The expected result is a word-for-word copy of the entries, minus any pictures.

■ Materials provided ■
****************

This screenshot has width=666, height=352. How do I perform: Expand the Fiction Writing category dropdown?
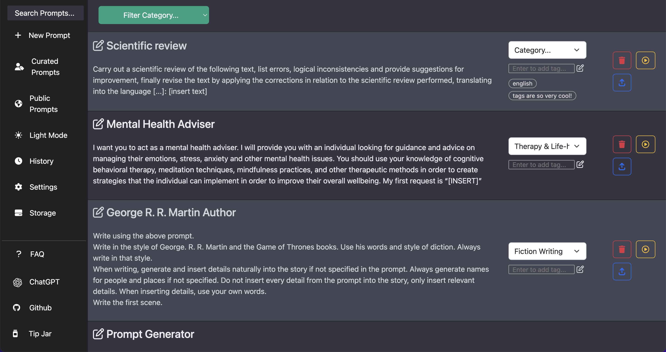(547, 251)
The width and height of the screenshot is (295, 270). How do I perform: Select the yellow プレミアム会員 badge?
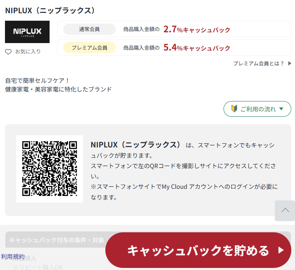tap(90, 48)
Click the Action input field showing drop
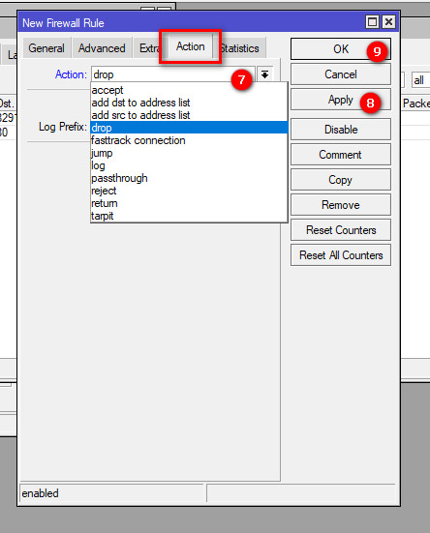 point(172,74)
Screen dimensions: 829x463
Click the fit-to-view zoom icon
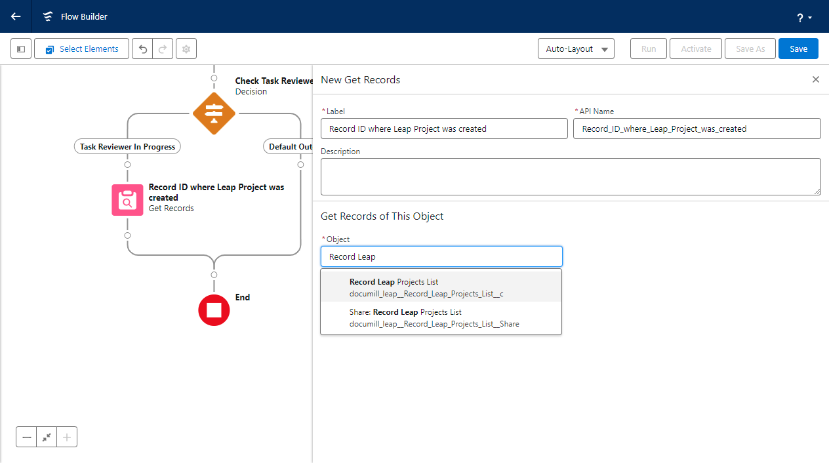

****************

■ Exercise result ■
This screenshot has width=666, height=352. How do I perform: Expand the Fiction Writing category dropdown?
(547, 251)
The width and height of the screenshot is (295, 270). How do I perform: Select the yellow プレミアム会員 badge?
tap(90, 48)
Click the Action input field showing drop
 point(172,74)
Screen dimensions: 829x463
Click the fit-to-view zoom icon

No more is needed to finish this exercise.